Pour conclure l’interview, le Président du FDF a fait le point sur les propos tenus dernièrement à l’égard de Bernard Clerfayt. "Bernard Clerfayt sera appelé incontestablement à être, un jour, Président du parti. Il a toutes les qualités indéniables" conclut Olivier Maingain. Un jour donc...

Hedebouw (PTB) appelle à l'"expropriation"

(Belga) Le porte-parole du PTB, Raoul Hedebouw, a appelé vendredi matin au micro de Matin Première (RTBF) à l'"expropriation" d'ArcelorMittal, accusé de "prendre en otage des dizaines de milliers de travailleurs".

M. Hedebouw a vivement dénoncé la stratégie du groupe sidérurgique, qu'il accuse de "prise d'otage" des travailleurs dans le but de contrôler tout le marché. "Il faut refuser ce chantage. On a bien pu privatiser, pourquoi ne pourrait-on pas renationaliser", a-t-il dit, rappelant les nationalisations conduites au début de la présidence de François Mitterrand. Selon le leader du parti de gauche radicale, l'expropriation s'impose comme "mesure d'urgence sociale". Pour M. Hedebouw, ce ne sont pas tant les règles européennes que le manque de volonté du gouvernement wallon qui empêchent une reprise.

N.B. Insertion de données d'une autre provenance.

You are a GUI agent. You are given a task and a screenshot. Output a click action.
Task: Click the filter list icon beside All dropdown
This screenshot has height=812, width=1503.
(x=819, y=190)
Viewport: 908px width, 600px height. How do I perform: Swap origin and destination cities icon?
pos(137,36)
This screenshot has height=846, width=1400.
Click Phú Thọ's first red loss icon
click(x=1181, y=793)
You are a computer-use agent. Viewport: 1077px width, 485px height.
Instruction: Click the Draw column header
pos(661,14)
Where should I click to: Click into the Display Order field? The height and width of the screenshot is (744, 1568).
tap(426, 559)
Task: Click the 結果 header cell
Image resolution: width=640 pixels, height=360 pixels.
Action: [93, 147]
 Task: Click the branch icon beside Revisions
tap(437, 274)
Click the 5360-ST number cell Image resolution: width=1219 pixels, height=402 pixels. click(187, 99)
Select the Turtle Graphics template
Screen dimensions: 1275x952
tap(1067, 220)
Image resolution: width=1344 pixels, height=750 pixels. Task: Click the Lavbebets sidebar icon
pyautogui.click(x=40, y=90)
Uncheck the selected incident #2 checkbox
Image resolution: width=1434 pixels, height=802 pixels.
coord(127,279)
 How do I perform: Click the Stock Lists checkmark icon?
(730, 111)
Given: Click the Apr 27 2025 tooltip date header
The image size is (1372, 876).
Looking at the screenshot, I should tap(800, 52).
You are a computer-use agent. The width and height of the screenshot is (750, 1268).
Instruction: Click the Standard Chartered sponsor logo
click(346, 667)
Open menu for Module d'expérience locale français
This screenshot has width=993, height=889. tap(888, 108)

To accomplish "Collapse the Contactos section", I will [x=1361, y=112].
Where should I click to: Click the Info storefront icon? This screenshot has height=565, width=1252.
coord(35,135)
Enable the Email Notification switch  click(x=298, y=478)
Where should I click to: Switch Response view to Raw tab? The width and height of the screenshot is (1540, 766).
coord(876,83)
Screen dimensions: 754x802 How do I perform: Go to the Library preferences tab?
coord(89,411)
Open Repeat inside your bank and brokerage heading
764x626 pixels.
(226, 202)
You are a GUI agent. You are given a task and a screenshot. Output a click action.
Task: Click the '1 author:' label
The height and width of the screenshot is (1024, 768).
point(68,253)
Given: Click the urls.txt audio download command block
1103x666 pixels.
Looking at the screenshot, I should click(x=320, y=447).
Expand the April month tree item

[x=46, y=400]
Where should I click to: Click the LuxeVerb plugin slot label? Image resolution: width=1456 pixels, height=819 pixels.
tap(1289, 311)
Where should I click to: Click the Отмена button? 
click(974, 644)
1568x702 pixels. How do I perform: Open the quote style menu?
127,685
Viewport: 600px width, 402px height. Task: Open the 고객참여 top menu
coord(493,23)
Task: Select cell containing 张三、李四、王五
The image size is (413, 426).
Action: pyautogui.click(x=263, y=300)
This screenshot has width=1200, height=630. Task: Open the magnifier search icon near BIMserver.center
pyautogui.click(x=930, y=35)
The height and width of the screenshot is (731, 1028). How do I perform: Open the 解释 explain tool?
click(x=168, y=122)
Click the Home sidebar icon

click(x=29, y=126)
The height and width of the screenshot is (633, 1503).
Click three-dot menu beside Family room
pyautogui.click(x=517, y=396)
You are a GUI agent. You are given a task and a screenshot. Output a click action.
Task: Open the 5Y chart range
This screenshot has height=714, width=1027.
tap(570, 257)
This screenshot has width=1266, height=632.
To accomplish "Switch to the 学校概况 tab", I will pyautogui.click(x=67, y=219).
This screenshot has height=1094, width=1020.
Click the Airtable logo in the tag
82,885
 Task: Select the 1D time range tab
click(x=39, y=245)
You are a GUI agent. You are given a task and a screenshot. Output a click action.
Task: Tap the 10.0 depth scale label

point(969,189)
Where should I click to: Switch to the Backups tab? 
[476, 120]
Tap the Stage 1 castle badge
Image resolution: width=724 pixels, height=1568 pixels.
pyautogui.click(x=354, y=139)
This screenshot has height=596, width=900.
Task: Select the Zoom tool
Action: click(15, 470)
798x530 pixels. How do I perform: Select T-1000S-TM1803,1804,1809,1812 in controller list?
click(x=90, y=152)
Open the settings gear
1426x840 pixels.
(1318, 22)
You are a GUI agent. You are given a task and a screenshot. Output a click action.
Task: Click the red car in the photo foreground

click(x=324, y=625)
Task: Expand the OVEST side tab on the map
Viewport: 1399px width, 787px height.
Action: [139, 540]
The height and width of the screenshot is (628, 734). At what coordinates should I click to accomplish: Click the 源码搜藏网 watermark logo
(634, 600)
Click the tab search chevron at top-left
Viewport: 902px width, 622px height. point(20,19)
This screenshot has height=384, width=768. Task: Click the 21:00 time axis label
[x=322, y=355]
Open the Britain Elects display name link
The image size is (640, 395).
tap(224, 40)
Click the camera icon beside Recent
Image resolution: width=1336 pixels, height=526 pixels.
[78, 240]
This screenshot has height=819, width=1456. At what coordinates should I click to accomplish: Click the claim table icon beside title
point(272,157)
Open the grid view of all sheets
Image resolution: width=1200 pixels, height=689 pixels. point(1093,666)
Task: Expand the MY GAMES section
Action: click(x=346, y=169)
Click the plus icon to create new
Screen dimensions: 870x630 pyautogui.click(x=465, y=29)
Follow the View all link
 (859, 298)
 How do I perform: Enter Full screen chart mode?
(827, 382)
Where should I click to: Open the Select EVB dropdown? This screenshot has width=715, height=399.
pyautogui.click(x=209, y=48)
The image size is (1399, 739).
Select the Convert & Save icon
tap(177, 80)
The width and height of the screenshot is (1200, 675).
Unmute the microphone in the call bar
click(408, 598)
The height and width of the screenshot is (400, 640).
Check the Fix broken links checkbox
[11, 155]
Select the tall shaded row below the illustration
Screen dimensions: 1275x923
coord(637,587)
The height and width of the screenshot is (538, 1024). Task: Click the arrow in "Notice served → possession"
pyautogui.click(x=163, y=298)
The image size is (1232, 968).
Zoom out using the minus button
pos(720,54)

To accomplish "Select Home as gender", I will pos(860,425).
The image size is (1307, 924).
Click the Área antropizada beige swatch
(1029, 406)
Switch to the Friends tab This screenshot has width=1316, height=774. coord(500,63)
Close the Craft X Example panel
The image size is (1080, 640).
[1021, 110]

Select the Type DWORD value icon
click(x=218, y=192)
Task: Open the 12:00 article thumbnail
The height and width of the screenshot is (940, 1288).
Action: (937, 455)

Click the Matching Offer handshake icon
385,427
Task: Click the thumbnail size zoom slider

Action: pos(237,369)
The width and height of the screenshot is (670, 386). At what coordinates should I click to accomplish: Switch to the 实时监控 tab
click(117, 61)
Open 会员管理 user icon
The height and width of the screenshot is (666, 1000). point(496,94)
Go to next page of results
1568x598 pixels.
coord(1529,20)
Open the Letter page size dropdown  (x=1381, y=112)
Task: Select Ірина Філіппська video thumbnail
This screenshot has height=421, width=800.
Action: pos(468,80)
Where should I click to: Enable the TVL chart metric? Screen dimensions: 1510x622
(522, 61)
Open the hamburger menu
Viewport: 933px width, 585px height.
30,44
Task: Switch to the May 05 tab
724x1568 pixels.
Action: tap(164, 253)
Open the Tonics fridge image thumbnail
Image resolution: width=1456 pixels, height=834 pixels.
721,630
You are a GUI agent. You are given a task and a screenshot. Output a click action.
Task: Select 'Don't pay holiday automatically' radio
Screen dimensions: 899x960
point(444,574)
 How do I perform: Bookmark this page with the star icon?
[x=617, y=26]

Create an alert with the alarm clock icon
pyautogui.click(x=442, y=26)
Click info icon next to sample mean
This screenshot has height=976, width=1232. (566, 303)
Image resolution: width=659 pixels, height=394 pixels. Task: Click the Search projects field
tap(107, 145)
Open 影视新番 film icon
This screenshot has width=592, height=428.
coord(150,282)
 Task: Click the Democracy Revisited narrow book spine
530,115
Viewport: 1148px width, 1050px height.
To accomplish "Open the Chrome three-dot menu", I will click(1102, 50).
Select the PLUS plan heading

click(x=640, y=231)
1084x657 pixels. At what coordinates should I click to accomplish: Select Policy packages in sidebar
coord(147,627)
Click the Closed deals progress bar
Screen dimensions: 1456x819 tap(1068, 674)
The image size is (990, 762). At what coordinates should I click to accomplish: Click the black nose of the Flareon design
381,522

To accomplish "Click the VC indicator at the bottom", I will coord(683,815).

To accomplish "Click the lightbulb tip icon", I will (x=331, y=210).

Le ministre de l'Economie Jean-Claude "Marcourt est d'accord avec les règles européennes", a-t-il affirmé. Mais "s'il veut établir un rapport de force, il peut compter sur le PTB". M. Marcourt avait démenti jeudi soir toute intention du gouvernement wallon de faire une offre à ArcelorMittal de reprise du site sidérurgique liégeois, évoquée du côté syndical. Dans la soirée, syndicats et direction d'ArcelorMital ont convenu de relancer les négociations visant à pérenniser les activités sidérurgiques à Liège, au travers d'un plan de 138 millions d'euros destiné à la phase à froid.

Le groupe avait suscité un tollé en menaçant de couper les investissements prévus dans le froid si les syndicats ne se montraient pas plus conciliants dans la négociation du plan social sur la fermeture du chaud, décidée l'an dernier.